When I started this blog I did not consider posting a recipe for such a basic dish as apple pancakes, thinking that no one would ever be interested in it. But the truth is, not chefs, but ordinary people like myself, with passion for cooking, browse through culinary blogs in search of new and appealing recipes that are also easy to make. I discovered that whatever seemed very familiar and almost too obvious to me, despite its simplicity, could be interesting and revealing to people that do not come from my culinary culture.
I was inspired to share this recipe by reading a recent Smitten Kitchen post about apple latkes, which got a huge response. I suppose that latkes have been exported outside Eastern Europe, by Jewish migrants. Latkes, in particular potato latkes, are staple food in Poland. We call them "placki", which can be translated into "latkes" or, more generally, "pancakes". However, Jewish latkes are typically drier inside and crispier than Polish "placki".
Polish pancakes are soft and quite thick. When they are still warm, they are slightly crispy, but as they get cooler they become more chewy. For apple pancakes, which are very popular in the fall and winter, we use pretty much the same batter that is used to make crepes, but add yeast, soda, or baking powder to the batter. In my version, I also add yogurt, kefir, or sour milk.

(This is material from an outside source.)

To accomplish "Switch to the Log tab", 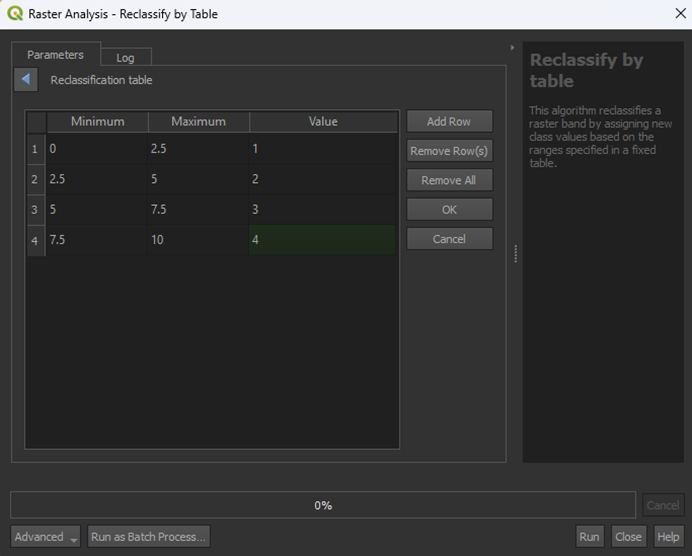I will tap(125, 58).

Apple pancakes are one of the simplest sweet snacks. If you like sweet meals, you can serve them for breakfast, lunch, dinner, or supper. Whatever you decide to make them for, kids will always love them. The whole preparation takes no more than five minutes. They taste great also when they are cold on the next day and my son likes them to have with a cup of chocolate milk for breakfast.
(Makes about small 16 pancakes)
1 cup flour,
1 1/2 cup yogurt, kefir, or sour milk,
pinch of salt,
1 medium apple Granny Smith or McIntosh,
vegetable oil for frying,
1. Put flour, baking powder, egg, yogurt, and salt into a bowl and mix well with a whisker until you obtain a smooth batter.
2. Peel off the apple and grate it on a large whole grater or cut into small thin slices. Incorporate them into the batter with a spatula.
3. Heat a large pan and cover the bottom evenly with oil.
4. When oil becomes hot, put dollops of batter and fry them for about 2-3 minute until they become gold.
5. Turn the pancakes over and fry on the other side. Transfer them on a plate covered with a sheet of paper towel to absorb the unnecessary oil.
6. Dust pancakes with powdered sugar, and cinnamon (optional) and serve warm.